• WORK TASK: In the records that follow, find each line with "computer" and pull it out.

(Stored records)
--*--
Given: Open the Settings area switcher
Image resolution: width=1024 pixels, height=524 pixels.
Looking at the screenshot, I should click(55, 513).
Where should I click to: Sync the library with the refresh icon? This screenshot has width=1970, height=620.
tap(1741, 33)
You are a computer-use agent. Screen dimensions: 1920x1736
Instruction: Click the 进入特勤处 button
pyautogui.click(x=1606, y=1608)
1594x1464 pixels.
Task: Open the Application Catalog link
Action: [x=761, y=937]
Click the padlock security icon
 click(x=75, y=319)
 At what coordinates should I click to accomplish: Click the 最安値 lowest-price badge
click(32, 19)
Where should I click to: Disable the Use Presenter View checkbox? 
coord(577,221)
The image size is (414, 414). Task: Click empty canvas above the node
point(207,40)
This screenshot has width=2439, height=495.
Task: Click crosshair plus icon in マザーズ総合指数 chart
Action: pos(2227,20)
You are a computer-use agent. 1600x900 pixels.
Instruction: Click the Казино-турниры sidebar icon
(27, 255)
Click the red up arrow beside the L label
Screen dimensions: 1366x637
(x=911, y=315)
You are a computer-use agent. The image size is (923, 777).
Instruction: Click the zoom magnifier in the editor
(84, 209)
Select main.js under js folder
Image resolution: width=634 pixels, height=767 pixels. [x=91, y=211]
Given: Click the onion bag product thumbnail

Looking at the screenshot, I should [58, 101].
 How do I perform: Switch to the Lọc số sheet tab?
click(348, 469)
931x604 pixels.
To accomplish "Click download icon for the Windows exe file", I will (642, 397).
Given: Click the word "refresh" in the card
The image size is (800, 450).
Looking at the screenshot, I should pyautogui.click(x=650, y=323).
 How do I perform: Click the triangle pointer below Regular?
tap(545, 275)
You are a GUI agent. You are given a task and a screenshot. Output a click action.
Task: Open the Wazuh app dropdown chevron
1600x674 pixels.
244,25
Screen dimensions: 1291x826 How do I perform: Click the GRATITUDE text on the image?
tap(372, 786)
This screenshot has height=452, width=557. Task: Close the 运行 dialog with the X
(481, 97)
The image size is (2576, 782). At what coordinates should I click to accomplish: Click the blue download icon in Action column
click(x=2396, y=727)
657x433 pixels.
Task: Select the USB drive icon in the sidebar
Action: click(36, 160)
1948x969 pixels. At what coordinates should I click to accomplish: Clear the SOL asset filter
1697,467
--*--
• SOLUTION TO THE EXERCISE:
You are a computer-use agent. Screen dimensions: 1920x1736
You are a computer-use agent. 1600x900 pixels.
You are a computer-use agent. The image size is (923, 777).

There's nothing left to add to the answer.